Fig. 3. Interferon activation and proliferative state of CD8 + T-cells associate with response.

a A hierarchical clustering heatmap of the mean expression levels of single-cell quantification using tCycIF and annotated with Sig3 status, Nanostring Immune score, sample category (Sample cat), and confirmed best objective response (confirmed BOR) in 26 patients. b Cell-type calls visualized using semi-supervised UMAP dimensionality reduction reveals the clustering of tumor-stroma immune (upper panel), and the tumor microenvironment immune cell subpopulations (lower panel) into distinct clusters. c Chemo-exposed samples had a higher immune- and stromal infiltration in the tumor microenvironment.

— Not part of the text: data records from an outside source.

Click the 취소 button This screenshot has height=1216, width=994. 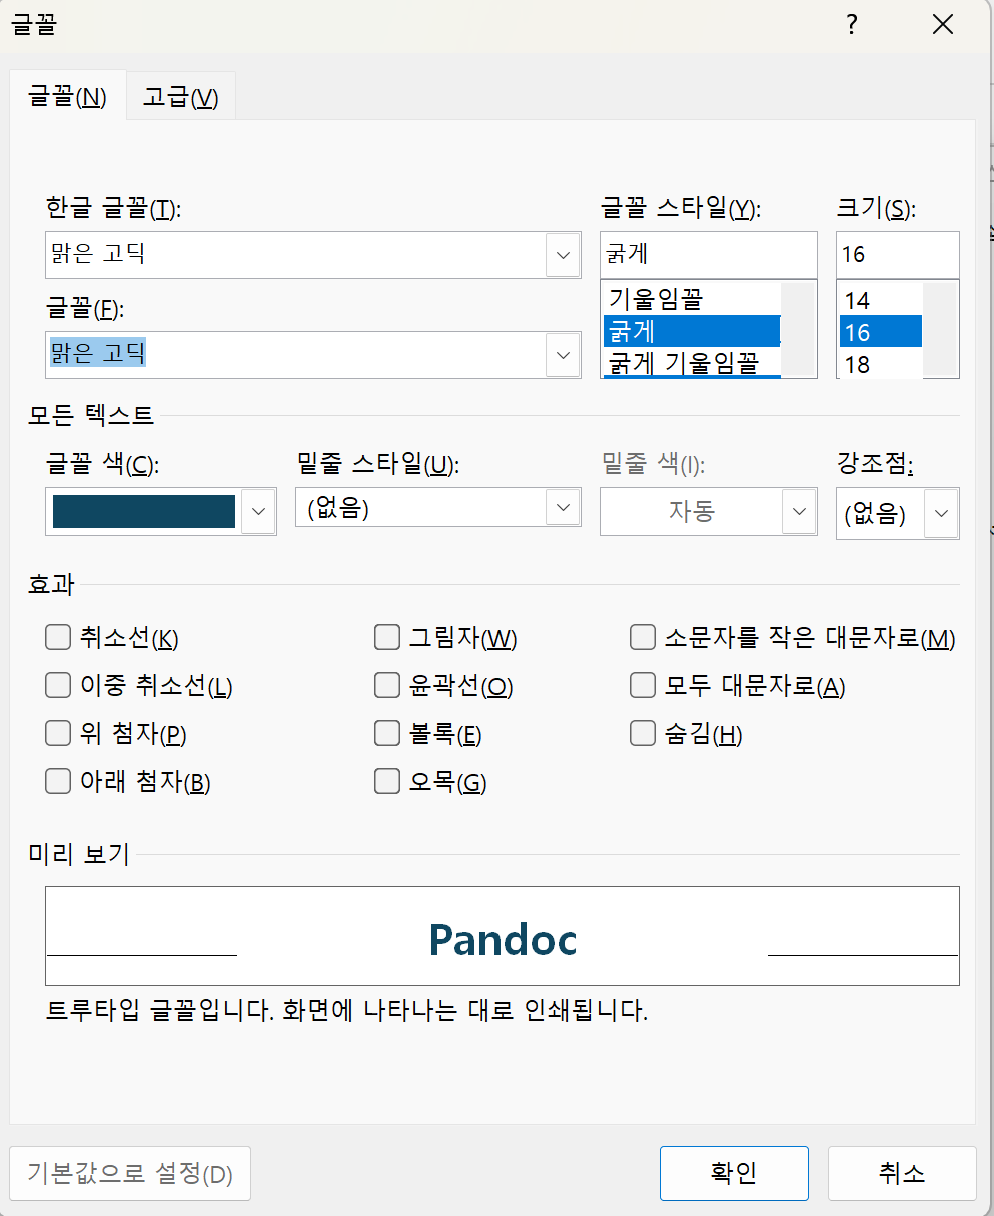[902, 1173]
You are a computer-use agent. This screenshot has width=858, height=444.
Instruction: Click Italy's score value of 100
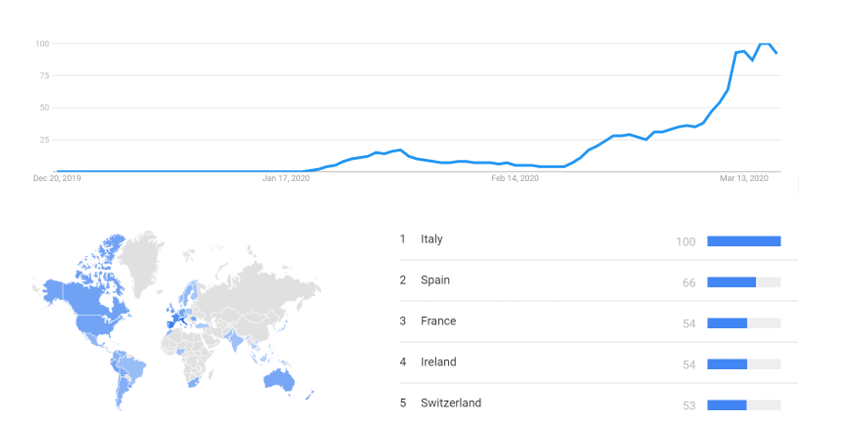coord(685,241)
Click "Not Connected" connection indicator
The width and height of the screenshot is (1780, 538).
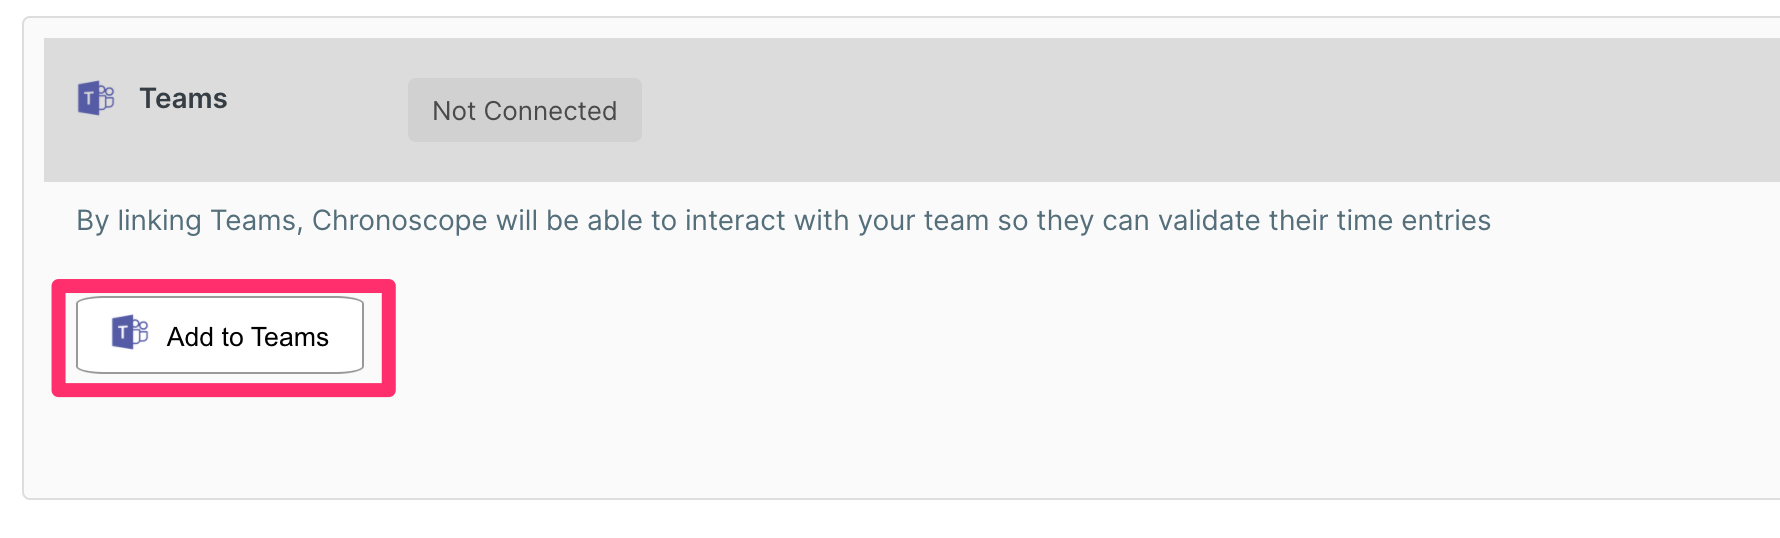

The proportions of immune (blue), tumor (gray) and stromal (yellow) cells of the 26 samples (rows) analyzed via single-cell imaging. d Mean pSTAT1 protein expression in exhausted CD8 + T-cells was higher in responders (n = 10) compared to non-responders (n = 16) and e in patients with clinical benefit (n = 20) compared to patients with no clinical benefit (n = 6). f pSTAT1 expression and g Ki67 levels in effector CD8 + T-cells associated with response. p < 0.05 was considered significant, r; effect size, Mann–Whitney U-test, all test were two-sided. h We observed increased pSTAT1 and Ki67 expression in the exhausted and effector CD8 + T-cells in the responders (upper row) compared to non-responders (lower row). Scale bar 50 µm. Box plots are presented as the range (whiskers), center line as the median, bounds of box mark the highest and lowest quartiles, and the dashed line represents the mean.